Task data:

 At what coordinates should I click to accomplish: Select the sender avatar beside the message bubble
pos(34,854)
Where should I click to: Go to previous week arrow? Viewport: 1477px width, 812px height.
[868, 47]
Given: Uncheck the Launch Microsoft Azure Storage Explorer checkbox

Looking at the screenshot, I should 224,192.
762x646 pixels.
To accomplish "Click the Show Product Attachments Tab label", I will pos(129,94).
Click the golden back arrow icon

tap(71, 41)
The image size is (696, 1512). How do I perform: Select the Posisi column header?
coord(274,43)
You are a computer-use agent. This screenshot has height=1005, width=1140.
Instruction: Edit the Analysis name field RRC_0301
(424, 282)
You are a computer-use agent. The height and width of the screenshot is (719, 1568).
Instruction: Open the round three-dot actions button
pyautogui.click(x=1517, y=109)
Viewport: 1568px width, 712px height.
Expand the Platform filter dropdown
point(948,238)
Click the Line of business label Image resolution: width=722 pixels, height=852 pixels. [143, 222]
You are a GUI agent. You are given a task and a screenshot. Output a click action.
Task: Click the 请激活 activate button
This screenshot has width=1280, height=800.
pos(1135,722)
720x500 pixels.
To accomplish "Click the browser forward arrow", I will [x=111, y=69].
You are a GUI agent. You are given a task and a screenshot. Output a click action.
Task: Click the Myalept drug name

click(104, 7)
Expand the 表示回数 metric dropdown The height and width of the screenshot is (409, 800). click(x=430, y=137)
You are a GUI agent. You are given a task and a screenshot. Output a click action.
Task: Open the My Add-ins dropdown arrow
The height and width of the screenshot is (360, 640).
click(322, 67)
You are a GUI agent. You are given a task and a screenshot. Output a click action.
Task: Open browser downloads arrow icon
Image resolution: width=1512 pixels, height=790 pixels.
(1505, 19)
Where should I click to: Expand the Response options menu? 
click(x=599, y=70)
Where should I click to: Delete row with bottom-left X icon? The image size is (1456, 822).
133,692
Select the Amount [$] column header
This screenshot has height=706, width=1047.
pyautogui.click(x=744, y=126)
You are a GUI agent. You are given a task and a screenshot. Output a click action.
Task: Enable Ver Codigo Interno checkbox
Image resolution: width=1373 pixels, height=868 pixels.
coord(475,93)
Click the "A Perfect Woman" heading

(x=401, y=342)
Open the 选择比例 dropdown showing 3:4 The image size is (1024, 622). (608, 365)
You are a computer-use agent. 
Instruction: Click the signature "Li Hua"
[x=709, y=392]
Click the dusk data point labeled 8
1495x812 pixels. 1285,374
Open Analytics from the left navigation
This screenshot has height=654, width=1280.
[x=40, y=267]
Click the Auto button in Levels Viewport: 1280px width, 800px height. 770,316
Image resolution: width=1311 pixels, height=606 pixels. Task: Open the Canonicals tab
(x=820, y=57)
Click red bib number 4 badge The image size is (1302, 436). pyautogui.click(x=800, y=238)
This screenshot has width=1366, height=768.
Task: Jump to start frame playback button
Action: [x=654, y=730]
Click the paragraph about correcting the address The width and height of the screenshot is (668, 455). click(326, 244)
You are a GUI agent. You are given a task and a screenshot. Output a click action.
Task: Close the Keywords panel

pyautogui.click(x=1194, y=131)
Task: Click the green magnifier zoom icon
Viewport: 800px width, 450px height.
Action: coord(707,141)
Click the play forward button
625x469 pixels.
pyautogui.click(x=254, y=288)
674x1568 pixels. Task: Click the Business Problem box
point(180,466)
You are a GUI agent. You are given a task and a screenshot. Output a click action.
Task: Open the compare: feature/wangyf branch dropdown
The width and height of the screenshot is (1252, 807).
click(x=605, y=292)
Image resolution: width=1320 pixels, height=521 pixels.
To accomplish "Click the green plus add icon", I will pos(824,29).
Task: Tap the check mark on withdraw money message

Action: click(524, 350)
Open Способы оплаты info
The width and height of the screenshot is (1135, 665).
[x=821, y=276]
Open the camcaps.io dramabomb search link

Aim of the exercise: Copy the data above word for word, from the first line through the last.

Output for this exercise:
 At what coordinates should I click to accomplish: Select the sender avatar beside the message bubble
pos(34,854)
Where should I click to: Go to previous week arrow? Viewport: 1477px width, 812px height.
[868, 47]
Given: Uncheck the Launch Microsoft Azure Storage Explorer checkbox

Looking at the screenshot, I should 224,192.
762x646 pixels.
To accomplish "Click the Show Product Attachments Tab label", I will pos(129,94).
Click the golden back arrow icon

tap(71, 41)
The image size is (696, 1512). How do I perform: Select the Posisi column header?
coord(274,43)
You are a computer-use agent. This screenshot has height=1005, width=1140.
Instruction: Edit the Analysis name field RRC_0301
(424, 282)
You are a computer-use agent. The height and width of the screenshot is (719, 1568).
Instruction: Open the round three-dot actions button
pyautogui.click(x=1517, y=109)
Viewport: 1568px width, 712px height.
Expand the Platform filter dropdown
point(948,238)
Click the Line of business label Image resolution: width=722 pixels, height=852 pixels. [143, 222]
You are a GUI agent. You are given a task and a screenshot. Output a click action.
Task: Click the 请激活 activate button
This screenshot has width=1280, height=800.
pos(1135,722)
720x500 pixels.
To accomplish "Click the browser forward arrow", I will [x=111, y=69].
You are a GUI agent. You are given a task and a screenshot. Output a click action.
Task: Click the Myalept drug name

click(104, 7)
Expand the 表示回数 metric dropdown The height and width of the screenshot is (409, 800). click(x=430, y=137)
You are a GUI agent. You are given a task and a screenshot. Output a click action.
Task: Open the My Add-ins dropdown arrow
The height and width of the screenshot is (360, 640).
click(322, 67)
You are a GUI agent. You are given a task and a screenshot. Output a click action.
Task: Open browser downloads arrow icon
Image resolution: width=1512 pixels, height=790 pixels.
(1505, 19)
Where should I click to: Expand the Response options menu? 
click(x=599, y=70)
Where should I click to: Delete row with bottom-left X icon? The image size is (1456, 822).
133,692
Select the Amount [$] column header
This screenshot has height=706, width=1047.
pyautogui.click(x=744, y=126)
You are a GUI agent. You are given a task and a screenshot. Output a click action.
Task: Enable Ver Codigo Interno checkbox
Image resolution: width=1373 pixels, height=868 pixels.
coord(475,93)
Click the "A Perfect Woman" heading

(x=401, y=342)
Open the 选择比例 dropdown showing 3:4 The image size is (1024, 622). (608, 365)
You are a computer-use agent. 
Instruction: Click the signature "Li Hua"
[x=709, y=392]
Click the dusk data point labeled 8
1495x812 pixels. 1285,374
Open Analytics from the left navigation
This screenshot has height=654, width=1280.
[x=40, y=267]
Click the Auto button in Levels Viewport: 1280px width, 800px height. 770,316
Image resolution: width=1311 pixels, height=606 pixels. Task: Open the Canonicals tab
(x=820, y=57)
Click red bib number 4 badge The image size is (1302, 436). pyautogui.click(x=800, y=238)
This screenshot has width=1366, height=768.
Task: Jump to start frame playback button
Action: [x=654, y=730]
Click the paragraph about correcting the address The width and height of the screenshot is (668, 455). click(326, 244)
You are a GUI agent. You are given a task and a screenshot. Output a click action.
Task: Close the Keywords panel

pyautogui.click(x=1194, y=131)
Task: Click the green magnifier zoom icon
Viewport: 800px width, 450px height.
Action: coord(707,141)
Click the play forward button
625x469 pixels.
pyautogui.click(x=254, y=288)
674x1568 pixels. Task: Click the Business Problem box
point(180,466)
You are a GUI agent. You are given a task and a screenshot. Output a click action.
Task: Open the compare: feature/wangyf branch dropdown
The width and height of the screenshot is (1252, 807).
click(x=605, y=292)
Image resolution: width=1320 pixels, height=521 pixels.
To accomplish "Click the green plus add icon", I will pos(824,29).
Task: Tap the check mark on withdraw money message

Action: click(524, 350)
Open Способы оплаты info
The width and height of the screenshot is (1135, 665).
[x=821, y=276]
Open the camcaps.io dramabomb search link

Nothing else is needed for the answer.